Chez le chien, les principales localisations des tumeurs sont la peau et les tissus sous-cutanés (55,3 %), les glandes mammaires (21,7 %) et les organes sexuels mâles (7,2 %). Les tumeurs sont plus souvent malignes lorsqu'elles concernent le sang et le système hématopoïétique, (131 cas sur 136, soit 96,3 %), les nœuds lymphatiques (27 cas sur 27, soit 100 %), os, articulations et cartilages (23 cas sur 24, soit 95, 8 %) et les organes intrathoraciques (86 cas sur 93, soit 92,5 %). Chez le chat, les zones les plus touchées sont la peau et les tissus sous-cutanés (54,9 %), les glandes mammaires (16 %) et le tractus digestif (10,5 %). Le taux de malignité est globalement plus élevé que chez le chien, à l'exception des tumeurs du sang et du système hématopoïétique, et de celles du système nerveux central.

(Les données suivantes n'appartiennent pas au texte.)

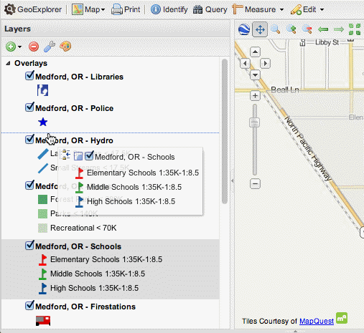
Task: Switch to 3D Google Earth viewer
Action: pyautogui.click(x=244, y=29)
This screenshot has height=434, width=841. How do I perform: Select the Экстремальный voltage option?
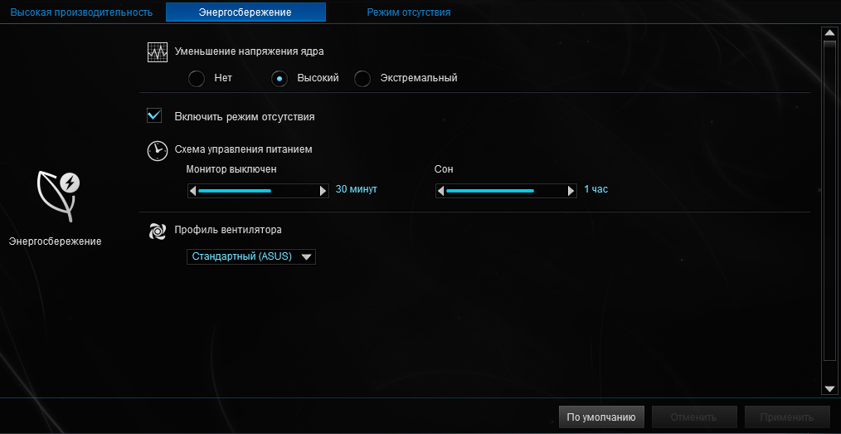coord(362,79)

Atteintes mammaires chez les femelles ; cutanées chez les mâles

Les lipomes (113 cas sur 377, soit 30 %), les adénomes des glandes anales (132 sur 455, 29 %) et les adénomes des glandes mammaires (9 cas sur 33, soit 27,1 %) sont les tumeurs bénignes les plus fréquentes chez le chien, alors que les mastocytomes (7 cas sur 20, soit 35 %) et les adénomes des glandes mammaires (9 cas sur 33, soit 27 %) sont plus fréquents chez le chat. En ce qui concerne les tumeurs malignes, les plus répandues chez les chiennes et les chattes sont les carcinomes des glandes mammaires (respectivement 880 cas sur 1 412, soit 62,3 %, et 86 cas sur 199, soit 43,2 %), alors que les mastocytomes (185 cas sur 649, soit 28,5 %) et les carcinomes épidermoïdes (44 cas sur 141, soit 31,2 %) sont plus fréquents respectivement chez le chien et le chat mâles. Dans les deux cas, les auteurs supposent que la localisation externe des lésions facilite leur détection par les propriétaires des animaux et que cela ne reflète pas forcément une prédisposition.

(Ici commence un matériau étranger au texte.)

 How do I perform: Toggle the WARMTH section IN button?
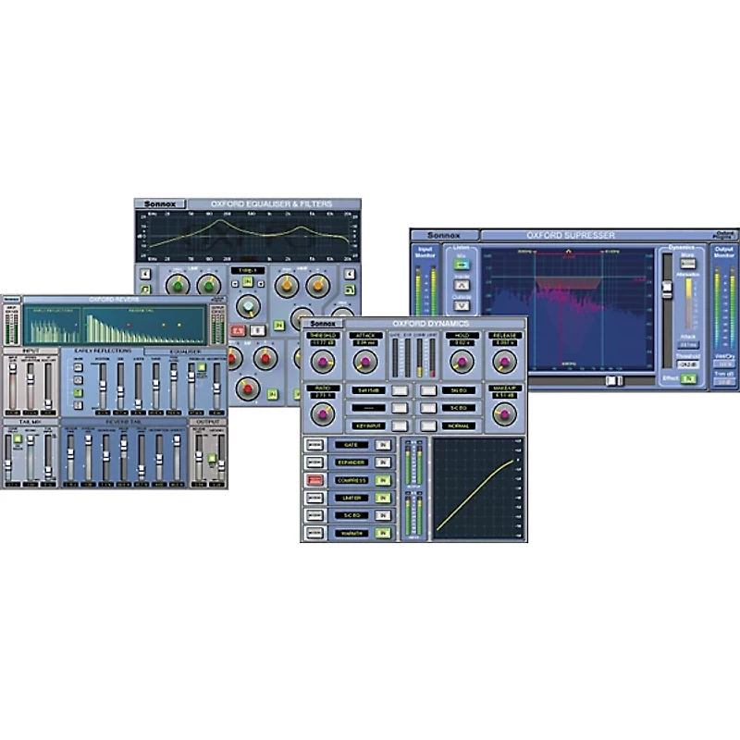tap(383, 532)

Davantage de risque pour les animaux vivant à l'extérieur

Pour les tumeurs malignes, les chercheurs ont ensuite évalué statistiquement les risques en fonction de facteurs comme l'espèce, la race, le sexe ou encore le mode de vie. Le risque d'atteinte du sang et du système hématopoïétique, de la peau et des tissus sous-cutanés, de la cavité orale et du pharynx, de l'appareil urinaire ou encore des os, articulations et cartilages est significativement plus faible chez les chiens mâles non castrés que chez leurs congénères. Les chiennes non stérilisées présentent davantage de risque de développer des tumeurs des glandes mammaires, des organes sexuels et du système respiratoire que les autres femelles. La situation s'inverse en ce qui concerne la peau et les tissus sous-cutanés, ainsi que le sang et le système hématopoïétique. Quant aux chats mâles non stérilisés, ils sont moins à risque de développer des tumeurs cutanées et des tissus sous-cutanés que leurs congénères. Enfin, le risque d'atteinte de la peau et des tissus sous-cutanés est plus important chez les animaux vivant à l'extérieur, tant chez le chien que chez le chat. Les auteurs estiment qu'une exposition accrue aux UV pourrait expliquer cette tendance, à l'image de ce qui est observé chez les humains.

La pollution, un facteur de risque ?

Dans cette étude, la majorité des tumeurs ont été diagnostiquées chez des chiens et des chats vivant dans des zones densément peuplées. S'il y a bien entendu davantage d'animaux et de vétérinaires en ville, cette surreprrésentation pourrait également s'expliquer par une pollution urbaine plus importante, suggèrent les auteurs. A ce titre, ils proposent que les animaux de compagnie servent de sentinelles au risque d'exposition aux polluants, puisqu'ils partagent le même environnement que leurs propriétaires, mais que leur croissance est plus rapide.